No começo e no fim do filme, o suicídio é apresentado como a única saída para homossexuais que caíram em desgraça. De fato, taxas de suicídio entre indivíduos LGBTQIA+ são altas, e uma pesquisa recente demonstrou que quase metade — 45% deles, para ser precisa — dos jovens LGBTQIA+ já pensou seriamente em suicídio pelo menos uma vez. A porcentagem é mais alta para indivíduos indígenas e negros, se comparados com jovens brancos.

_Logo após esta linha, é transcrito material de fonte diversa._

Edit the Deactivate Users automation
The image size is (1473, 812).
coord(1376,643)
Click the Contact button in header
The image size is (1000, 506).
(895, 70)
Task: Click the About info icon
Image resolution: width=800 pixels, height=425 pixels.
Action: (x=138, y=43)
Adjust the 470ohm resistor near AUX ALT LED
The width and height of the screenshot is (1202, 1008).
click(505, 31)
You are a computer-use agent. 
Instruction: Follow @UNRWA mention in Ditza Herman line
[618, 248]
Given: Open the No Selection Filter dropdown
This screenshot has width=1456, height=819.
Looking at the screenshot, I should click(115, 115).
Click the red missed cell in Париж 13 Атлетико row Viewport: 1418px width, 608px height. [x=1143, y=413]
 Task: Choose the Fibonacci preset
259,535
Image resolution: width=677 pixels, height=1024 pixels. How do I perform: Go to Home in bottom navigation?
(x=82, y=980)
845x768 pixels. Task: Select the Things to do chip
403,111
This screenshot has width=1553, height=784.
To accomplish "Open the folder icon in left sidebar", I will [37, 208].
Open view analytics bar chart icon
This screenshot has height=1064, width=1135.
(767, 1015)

Na sequência em flashback, descobrimos que Paul conheceu Franz, o chantagista, num baile a fantasia. Os dois conversaram no baile e concordaram em ir até a casa de Paul, onde Franz revelou suas reais intenções, chantageando Paul pela primeira vez. Por essa sequência podemos inferir que Franz é um chantagista profissional que vai a bailes queer apenas para ganhar mais dinheiro — fazendo mais vítimas. Obviamente, há hoje pessoas como ele, homofóbicos e transfóbicos invadindo espaços que deveriam ser seguros para a comunidade LGBTQIA+ com a única intenção de fazer essas pessoas sofrerem.

Em 1933, nazistas invadiram o instituto do Dr Hirschfeld e queimaram 12 mil livros e mais de 35 mil fotografias. É possível que cópias de “Diferente dos Outros” tenham sido destruídas neste ataque. O filme desapareceu dos arquivos alemães — a pesquisadora Lauren Pilcher diz que “o filme feito na República de Weimar foi censurado e apagado dos arquivos alemães porque ele convidava o público a ter prazer estético e erótico em cenas de resistência pública e privada ao Parágrafo 175” — e hoje só podemos ter a versão truncada por causa dos esforços do Filmmuseum München, com as partes perdidas reconstruídas por cartelas de texto e fotos de diversos arquivos.

“Um homem com sentimentos femininos em roupas masculinas e roupas femininas”

“Diferente dos Outros” foi polêmico, mas um sucesso de bilheteria. Foi perseguido e não mudou a lei. Poucos anos após sua estreia, os nazistas chegaram ao poder com um discurso anti-LGBTQIA+. Milhões de homossexuais foram perseguidos e mandados para campos de concentração durante a Segunda Guerra Mundial. A República de Weimar, período em que o filme foi feito, foi um último suspiro de normalidade antes que uma onda reacionária engolisse o país. Estamos experimentando algo parecido agora: depois de um tempo de avanços — como a legalização do casamento de pessoas do mesmo gênero em tantos países — um movimento reacionário está vindo e engolindo mais do que simplesmente um grupo: está engolindo todos nós. A sociedade sonhada em “Diferente dos Outros”, mais de um século atrás, ainda não existe — e há indivíduos em posições de poder agora mesmo se esforçando para que essa sociedade nunca se torne realidade. O Dr Hirschfeld fez sua parte. Agora é nossa vez de lutar por igualdade para quem é diferente.

Uma versão de 50 minutos de “Diferente dos Outros”, com cartelas de texto em inglês, pode ser vista no Internet Archive.

Referências

PILCHER, Lauren Elizabeth. Querying Queerness in the Film Archive, Tracing the Ephemeral Anders Als Die Andern (Different from the Others)(1919). Synoptique, 2015, vol. 4, no 1, p. 35.